**** Excerpt to read

We focus on those markets where we believe we have the expertise, qualifications and leadership position to sustain a competitive advantage. We target our resources to support the needs of industry participants that embrace technological innovation and flexibility, coupled with multi-year contractual relationships, as a strategic component of their supply chain management. These contracts, many of which are sole-source by part number, have historically created opportunities to invest in leading-edge processes or technologies to help our customers remain competitive. The productivity and innovation that can result from such investments helps to differentiate us from our competition when it comes to cost, quality, reliability and customer service.

********
**** Provided information

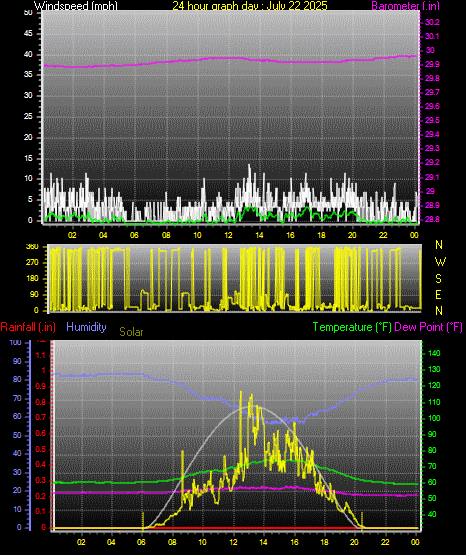This screenshot has width=466, height=555.
Task: Click the 12 hour marker on windspeed graph
Action: click(x=228, y=235)
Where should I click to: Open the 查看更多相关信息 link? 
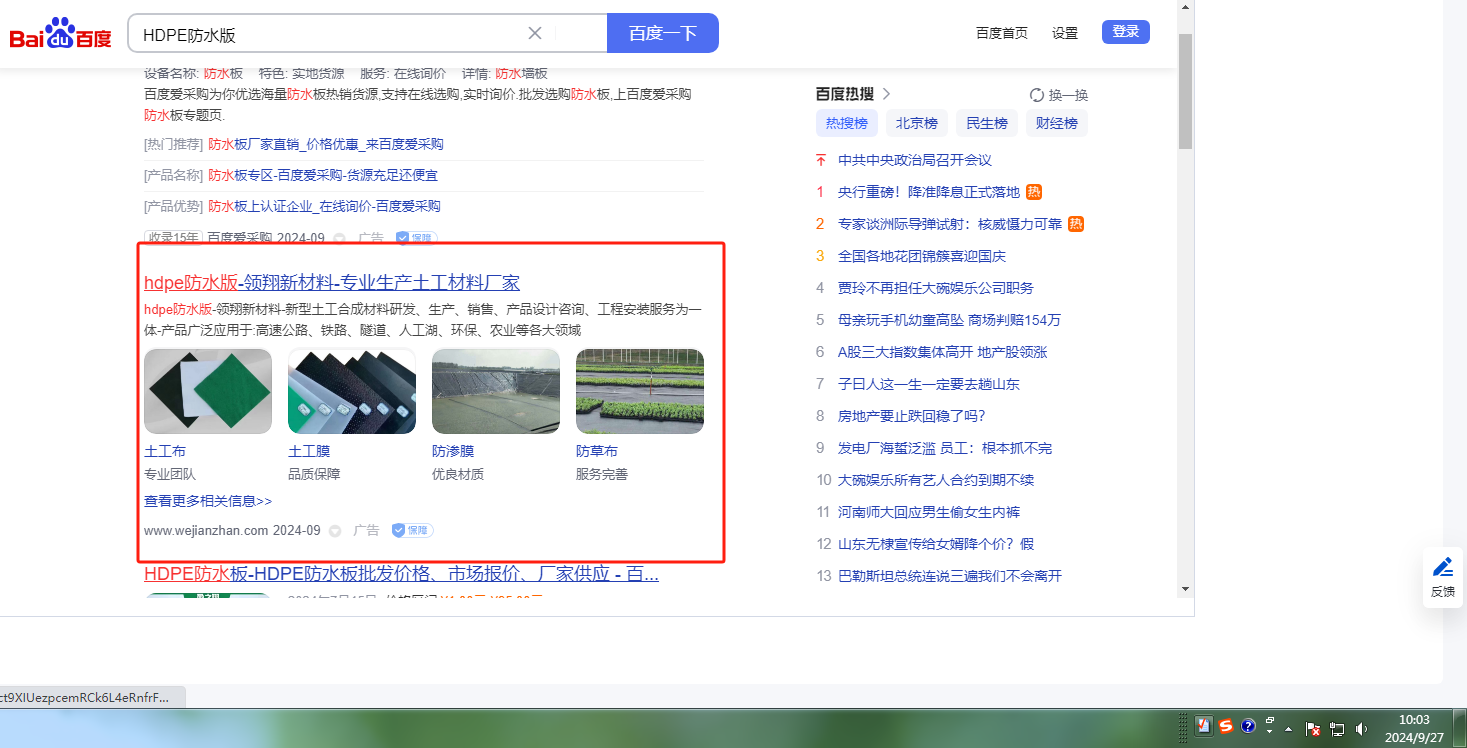click(208, 501)
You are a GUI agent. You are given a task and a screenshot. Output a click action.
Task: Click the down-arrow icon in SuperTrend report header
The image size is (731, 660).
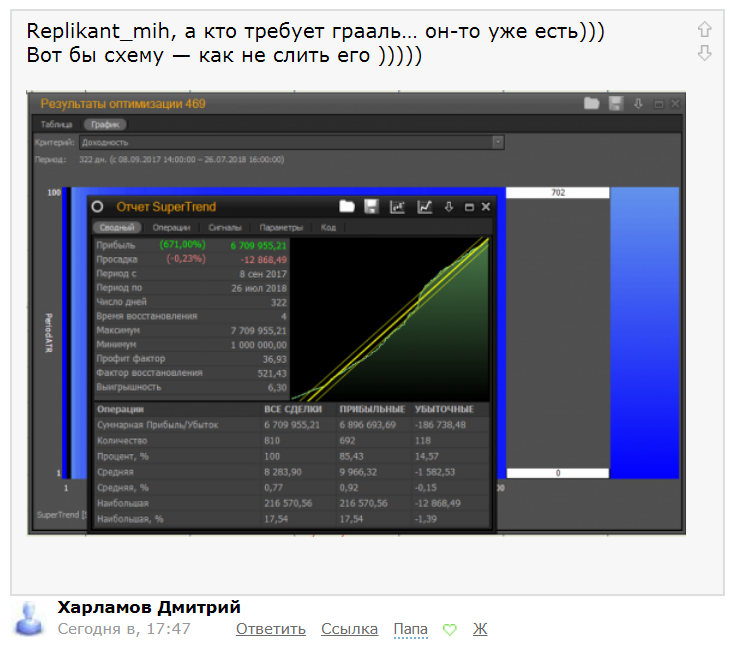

********

> [Problem set]
**A.** Translate this sentence from the passage on market focus into Spanish: "We focus on those markets where we believe we have the expertise, qualifications and leadership position to sustain a competitive advantage."
**B.** Quote the passage on market focus word for word, starting at "We focus on" and ending at "and customer service.".

> [Set of answers]
**A.** Nos centramos en aquellos mercados en los que creemos tener la experiencia, las calificaciones y la posición de liderazgo necesarias para mantener una ventaja competitiva.

**B.**
We focus on those markets where we believe we have the expertise, qualifications and leadership position to sustain a competitive advantage. We target our resources to support the needs of industry participants that embrace technological innovation and flexibility, coupled with multi-year contractual relationships, as a strategic component of their supply chain management. These contracts, many of which are sole-source by part number, have historically created opportunities to invest in leading-edge processes or technologies to help our customers remain competitive. The productivity and innovation that can result from such investments helps to differentiate us from our competition when it comes to cost, quality, reliability and customer service.